* Work instruction:
Copy the whole listing below exactly.

* Records to process:
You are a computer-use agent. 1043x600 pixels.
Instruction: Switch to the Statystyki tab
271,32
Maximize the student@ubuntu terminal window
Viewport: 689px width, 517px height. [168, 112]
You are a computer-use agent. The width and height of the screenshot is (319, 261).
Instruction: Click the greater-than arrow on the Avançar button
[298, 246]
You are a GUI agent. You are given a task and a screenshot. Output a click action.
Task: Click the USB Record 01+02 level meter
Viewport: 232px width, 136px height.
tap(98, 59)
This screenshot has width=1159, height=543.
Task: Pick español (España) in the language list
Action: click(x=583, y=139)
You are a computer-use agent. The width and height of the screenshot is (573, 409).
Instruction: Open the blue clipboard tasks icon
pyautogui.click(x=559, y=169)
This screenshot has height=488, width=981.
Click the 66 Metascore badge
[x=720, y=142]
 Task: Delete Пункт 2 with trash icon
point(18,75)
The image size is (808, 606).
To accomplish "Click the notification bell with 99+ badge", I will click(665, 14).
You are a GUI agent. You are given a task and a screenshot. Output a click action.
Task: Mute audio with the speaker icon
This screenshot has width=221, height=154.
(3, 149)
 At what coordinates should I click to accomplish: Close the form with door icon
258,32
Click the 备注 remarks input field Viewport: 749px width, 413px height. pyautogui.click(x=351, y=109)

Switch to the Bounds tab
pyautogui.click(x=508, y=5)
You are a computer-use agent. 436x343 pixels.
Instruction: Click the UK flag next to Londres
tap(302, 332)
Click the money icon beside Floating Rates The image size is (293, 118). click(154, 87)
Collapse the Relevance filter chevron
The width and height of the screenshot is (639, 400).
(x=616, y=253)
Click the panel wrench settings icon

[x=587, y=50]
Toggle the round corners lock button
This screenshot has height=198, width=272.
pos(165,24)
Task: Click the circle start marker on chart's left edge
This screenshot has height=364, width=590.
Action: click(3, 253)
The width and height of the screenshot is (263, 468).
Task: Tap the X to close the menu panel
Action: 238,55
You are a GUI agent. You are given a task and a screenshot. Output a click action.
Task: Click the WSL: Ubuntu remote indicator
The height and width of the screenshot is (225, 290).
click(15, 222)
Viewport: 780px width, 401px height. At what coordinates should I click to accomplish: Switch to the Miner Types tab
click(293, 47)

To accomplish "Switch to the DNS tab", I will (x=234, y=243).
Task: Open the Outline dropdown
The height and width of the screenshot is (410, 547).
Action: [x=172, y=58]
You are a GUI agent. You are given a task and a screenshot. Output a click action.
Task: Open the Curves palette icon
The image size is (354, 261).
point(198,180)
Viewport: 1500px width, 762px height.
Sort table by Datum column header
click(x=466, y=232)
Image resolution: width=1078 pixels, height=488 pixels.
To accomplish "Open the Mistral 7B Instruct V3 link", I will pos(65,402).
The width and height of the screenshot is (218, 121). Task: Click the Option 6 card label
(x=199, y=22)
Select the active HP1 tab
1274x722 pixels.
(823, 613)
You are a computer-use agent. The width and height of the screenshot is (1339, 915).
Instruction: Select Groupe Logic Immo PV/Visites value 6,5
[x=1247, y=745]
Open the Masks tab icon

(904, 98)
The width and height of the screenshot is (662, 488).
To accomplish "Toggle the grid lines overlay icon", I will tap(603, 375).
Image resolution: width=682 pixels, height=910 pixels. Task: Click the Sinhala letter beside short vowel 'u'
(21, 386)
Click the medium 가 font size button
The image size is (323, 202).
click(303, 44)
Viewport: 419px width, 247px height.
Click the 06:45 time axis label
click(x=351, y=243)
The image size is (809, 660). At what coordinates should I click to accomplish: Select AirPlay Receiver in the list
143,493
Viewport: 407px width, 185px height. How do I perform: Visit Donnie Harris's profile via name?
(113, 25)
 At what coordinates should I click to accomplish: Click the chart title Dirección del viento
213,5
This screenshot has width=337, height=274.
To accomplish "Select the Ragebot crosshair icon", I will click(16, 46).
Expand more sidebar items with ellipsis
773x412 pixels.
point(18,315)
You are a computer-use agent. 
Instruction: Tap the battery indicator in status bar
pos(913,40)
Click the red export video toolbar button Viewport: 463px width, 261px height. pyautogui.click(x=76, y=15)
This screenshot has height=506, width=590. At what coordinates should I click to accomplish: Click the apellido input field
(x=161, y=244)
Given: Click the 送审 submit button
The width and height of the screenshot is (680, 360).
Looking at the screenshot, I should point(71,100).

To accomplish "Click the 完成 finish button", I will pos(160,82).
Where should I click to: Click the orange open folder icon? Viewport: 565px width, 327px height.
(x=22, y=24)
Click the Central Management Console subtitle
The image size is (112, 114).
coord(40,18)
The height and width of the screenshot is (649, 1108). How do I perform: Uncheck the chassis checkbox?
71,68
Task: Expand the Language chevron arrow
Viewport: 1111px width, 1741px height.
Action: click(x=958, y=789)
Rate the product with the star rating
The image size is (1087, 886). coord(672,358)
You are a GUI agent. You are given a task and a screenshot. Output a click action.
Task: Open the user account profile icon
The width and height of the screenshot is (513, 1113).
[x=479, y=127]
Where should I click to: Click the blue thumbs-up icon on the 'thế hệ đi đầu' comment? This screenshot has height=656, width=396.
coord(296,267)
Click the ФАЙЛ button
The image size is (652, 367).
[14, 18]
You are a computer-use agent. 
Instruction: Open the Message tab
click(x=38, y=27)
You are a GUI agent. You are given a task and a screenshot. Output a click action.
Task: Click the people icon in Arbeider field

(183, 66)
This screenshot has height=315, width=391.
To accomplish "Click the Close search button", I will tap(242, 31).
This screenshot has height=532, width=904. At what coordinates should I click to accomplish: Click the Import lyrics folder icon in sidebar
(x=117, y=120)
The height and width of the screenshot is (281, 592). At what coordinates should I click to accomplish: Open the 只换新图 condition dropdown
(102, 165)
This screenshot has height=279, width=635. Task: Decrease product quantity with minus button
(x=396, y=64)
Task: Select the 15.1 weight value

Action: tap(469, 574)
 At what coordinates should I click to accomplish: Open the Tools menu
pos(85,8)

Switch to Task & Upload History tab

* Exercise solution:
You are a computer-use agent. 1043x600 pixels.
Instruction: Switch to the Statystyki tab
271,32
Maximize the student@ubuntu terminal window
Viewport: 689px width, 517px height. [168, 112]
You are a computer-use agent. The width and height of the screenshot is (319, 261).
Instruction: Click the greater-than arrow on the Avançar button
[298, 246]
You are a GUI agent. You are given a task and a screenshot. Output a click action.
Task: Click the USB Record 01+02 level meter
Viewport: 232px width, 136px height.
tap(98, 59)
This screenshot has width=1159, height=543.
Task: Pick español (España) in the language list
Action: click(x=583, y=139)
You are a computer-use agent. The width and height of the screenshot is (573, 409).
Instruction: Open the blue clipboard tasks icon
pyautogui.click(x=559, y=169)
This screenshot has height=488, width=981.
Click the 66 Metascore badge
[x=720, y=142]
 Task: Delete Пункт 2 with trash icon
point(18,75)
The image size is (808, 606).
To accomplish "Click the notification bell with 99+ badge", I will click(665, 14).
You are a GUI agent. You are given a task and a screenshot. Output a click action.
Task: Mute audio with the speaker icon
This screenshot has width=221, height=154.
(3, 149)
 At what coordinates should I click to accomplish: Close the form with door icon
258,32
Click the 备注 remarks input field Viewport: 749px width, 413px height. pyautogui.click(x=351, y=109)

Switch to the Bounds tab
pyautogui.click(x=508, y=5)
You are a computer-use agent. 436x343 pixels.
Instruction: Click the UK flag next to Londres
tap(302, 332)
Click the money icon beside Floating Rates The image size is (293, 118). click(154, 87)
Collapse the Relevance filter chevron
The width and height of the screenshot is (639, 400).
(x=616, y=253)
Click the panel wrench settings icon

[x=587, y=50]
Toggle the round corners lock button
This screenshot has height=198, width=272.
pos(165,24)
Task: Click the circle start marker on chart's left edge
This screenshot has height=364, width=590.
Action: click(3, 253)
The width and height of the screenshot is (263, 468).
Task: Tap the X to close the menu panel
Action: 238,55
You are a GUI agent. You are given a task and a screenshot. Output a click action.
Task: Click the WSL: Ubuntu remote indicator
The height and width of the screenshot is (225, 290).
click(15, 222)
Viewport: 780px width, 401px height. At what coordinates should I click to accomplish: Switch to the Miner Types tab
click(293, 47)

To accomplish "Switch to the DNS tab", I will (x=234, y=243).
Task: Open the Outline dropdown
The height and width of the screenshot is (410, 547).
Action: [x=172, y=58]
You are a GUI agent. You are given a task and a screenshot. Output a click action.
Task: Open the Curves palette icon
The image size is (354, 261).
point(198,180)
Viewport: 1500px width, 762px height.
Sort table by Datum column header
click(x=466, y=232)
Image resolution: width=1078 pixels, height=488 pixels.
To accomplish "Open the Mistral 7B Instruct V3 link", I will pos(65,402).
The width and height of the screenshot is (218, 121). Task: Click the Option 6 card label
(x=199, y=22)
Select the active HP1 tab
1274x722 pixels.
(823, 613)
You are a computer-use agent. The width and height of the screenshot is (1339, 915).
Instruction: Select Groupe Logic Immo PV/Visites value 6,5
[x=1247, y=745]
Open the Masks tab icon

(904, 98)
The width and height of the screenshot is (662, 488).
To accomplish "Toggle the grid lines overlay icon", I will tap(603, 375).
Image resolution: width=682 pixels, height=910 pixels. Task: Click the Sinhala letter beside short vowel 'u'
(21, 386)
Click the medium 가 font size button
The image size is (323, 202).
click(303, 44)
Viewport: 419px width, 247px height.
Click the 06:45 time axis label
click(x=351, y=243)
The image size is (809, 660). At what coordinates should I click to accomplish: Select AirPlay Receiver in the list
143,493
Viewport: 407px width, 185px height. How do I perform: Visit Donnie Harris's profile via name?
(113, 25)
 At what coordinates should I click to accomplish: Click the chart title Dirección del viento
213,5
This screenshot has width=337, height=274.
To accomplish "Select the Ragebot crosshair icon", I will click(16, 46).
Expand more sidebar items with ellipsis
773x412 pixels.
point(18,315)
You are a computer-use agent. 
Instruction: Tap the battery indicator in status bar
pos(913,40)
Click the red export video toolbar button Viewport: 463px width, 261px height. pyautogui.click(x=76, y=15)
This screenshot has height=506, width=590. At what coordinates should I click to accomplish: Click the apellido input field
(x=161, y=244)
Given: Click the 送审 submit button
The width and height of the screenshot is (680, 360).
Looking at the screenshot, I should point(71,100).

To accomplish "Click the 完成 finish button", I will pos(160,82).
Where should I click to: Click the orange open folder icon? Viewport: 565px width, 327px height.
(x=22, y=24)
Click the Central Management Console subtitle
The image size is (112, 114).
coord(40,18)
The height and width of the screenshot is (649, 1108). How do I perform: Uncheck the chassis checkbox?
71,68
Task: Expand the Language chevron arrow
Viewport: 1111px width, 1741px height.
Action: click(x=958, y=789)
Rate the product with the star rating
The image size is (1087, 886). coord(672,358)
You are a GUI agent. You are given a task and a screenshot. Output a click action.
Task: Open the user account profile icon
The width and height of the screenshot is (513, 1113).
[x=479, y=127]
Where should I click to: Click the blue thumbs-up icon on the 'thế hệ đi đầu' comment? This screenshot has height=656, width=396.
coord(296,267)
Click the ФАЙЛ button
The image size is (652, 367).
[14, 18]
You are a computer-use agent. 
Instruction: Open the Message tab
click(x=38, y=27)
You are a GUI agent. You are given a task and a screenshot. Output a click action.
Task: Click the people icon in Arbeider field

(183, 66)
This screenshot has height=315, width=391.
To accomplish "Click the Close search button", I will tap(242, 31).
This screenshot has height=532, width=904. At what coordinates should I click to accomplish: Click the Import lyrics folder icon in sidebar
(x=117, y=120)
The height and width of the screenshot is (281, 592). At what coordinates should I click to accomplish: Open the 只换新图 condition dropdown
(102, 165)
This screenshot has height=279, width=635. Task: Decrease product quantity with minus button
(x=396, y=64)
Task: Select the 15.1 weight value

Action: tap(469, 574)
 At what coordinates should I click to accomplish: Open the Tools menu
pos(85,8)

Switch to Task & Upload History tab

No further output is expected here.